I think you got the main idea I was communicating in my hint. Each term in the expansion is the product of some powers of x and the negatives of the exponents of the excluded powers (e.g. when x^2 is not used, -2 is).
Since the degree of the polynomial is the sum of integers from 1 to 20, namely 210, and we want the x^203 term, we are adding up terms that exclude powers that add up to 7, as you say.
So for each way to get 7 as a sum, the coefficient we use is the product of those numbers. For example, the term formed by multiplying all factors except (x – 1) and (x^6 – 6) is (-1)(-6)x^(210 – 7).
Note that the sign of the coefficient is positive when we multiply an even number of factors, and negative when there are an odd number.
As an example, one term with \(x^{203}\) will be obtained by multiplying \(-7\) by the power of x in each of the other 19 factors: $$(x^1)(x^2)(x^3)(x^4)(x^5)(x^6)(-7)(x^8)(x^9)(x^{10})(x^{11})(x^{12})(x^{13})(x^{14})(x^{15})(x^{16})(x^{17})(x^{18})(x^{19})(x^{20}) = -7x^{203}$$ And another term will use the constants from factors with exponents 1 and 6: $$(-1)(x^2)(x^3)(x^4)(x^5)(-6)(x^7)(x^8)(x^9)(x^{10})(x^{11})(x^{12})(x^{13})(x^{14})(x^{15})(x^{16})(x^{17})(x^{18})(x^{19})(x^{20}) = 6x^{203}$$
Now you can make a table listing your sets of numbers and their products, and see what you get. (But be careful counting the number of factors — there’s a reason I listed as I did in #3, not including 0.)
When you finish, see here to check!
Here is my list (which Arsh had right, apart from inappropriately including 0 with 7, which would have made the product zero):
7
6 + 1
5 + 2
4 + 3
4 + 2 + 1
That’s all there are.
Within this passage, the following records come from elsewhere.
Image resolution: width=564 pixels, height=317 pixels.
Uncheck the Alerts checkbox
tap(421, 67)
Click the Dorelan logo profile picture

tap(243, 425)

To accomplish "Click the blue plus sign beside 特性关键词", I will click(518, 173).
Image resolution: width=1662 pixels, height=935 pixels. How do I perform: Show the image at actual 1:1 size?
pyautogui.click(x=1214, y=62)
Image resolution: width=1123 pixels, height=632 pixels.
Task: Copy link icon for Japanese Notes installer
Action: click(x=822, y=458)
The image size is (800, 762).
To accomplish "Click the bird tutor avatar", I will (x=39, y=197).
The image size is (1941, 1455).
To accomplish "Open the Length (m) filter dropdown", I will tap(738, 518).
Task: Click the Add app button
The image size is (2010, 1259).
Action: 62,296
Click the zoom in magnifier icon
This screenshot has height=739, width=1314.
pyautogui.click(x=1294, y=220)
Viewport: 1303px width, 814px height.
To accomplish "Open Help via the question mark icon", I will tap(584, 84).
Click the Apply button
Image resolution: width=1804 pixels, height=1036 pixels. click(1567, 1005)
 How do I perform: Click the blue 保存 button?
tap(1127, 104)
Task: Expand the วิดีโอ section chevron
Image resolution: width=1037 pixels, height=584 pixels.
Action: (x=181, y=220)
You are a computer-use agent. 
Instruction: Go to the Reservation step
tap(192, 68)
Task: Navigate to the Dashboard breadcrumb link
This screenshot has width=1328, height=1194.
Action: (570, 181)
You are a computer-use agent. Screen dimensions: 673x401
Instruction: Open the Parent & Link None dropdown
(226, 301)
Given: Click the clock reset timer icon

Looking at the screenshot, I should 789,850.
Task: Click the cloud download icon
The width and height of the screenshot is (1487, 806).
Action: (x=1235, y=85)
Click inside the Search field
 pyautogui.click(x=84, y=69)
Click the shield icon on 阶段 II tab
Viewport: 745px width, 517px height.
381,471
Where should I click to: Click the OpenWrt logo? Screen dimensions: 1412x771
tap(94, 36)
So the five terms with degree 203 are \((-7)x^{203}\), \((-1)(-6)x^{203}\), \((-5)(-2)x^{203}\), \((-4)(-3)x^{203}\), and \((-1)(-2)(-4)x^{203}\); adding them up, the coefficient is \(-7 + 6 + 10 + 12\ – 8 = 13\).
The link I provided is to WolframAlpha’s expansion of the polynomial:
$$\prod_{k=1}^{20}(x^k – k) = x^{210} – x^{209} – 2 x^{208} – x^{207} – x^{206} + 5 x^{205} + x^{204} + \mathbf{13 x^{203}} + 4 x^{202} + 2 x^{200} – 8 x^{199} + … $$
The coefficient we want is, indeed, 13.
This one was harder because (a) the exponent we need is large rather than small as in #3; (b) the constant terms are not all 1 as in #3; and (c) the exponents in the factors are not all 1 as in #2. But it is still relatively easy because the term is near one end of the expansion. A middle term, like x^100, would be unpleasant!
These are very nice problems. You should thank whoever made them up.
A problem that makes you think deeply is a good problem. More math should be taught this way!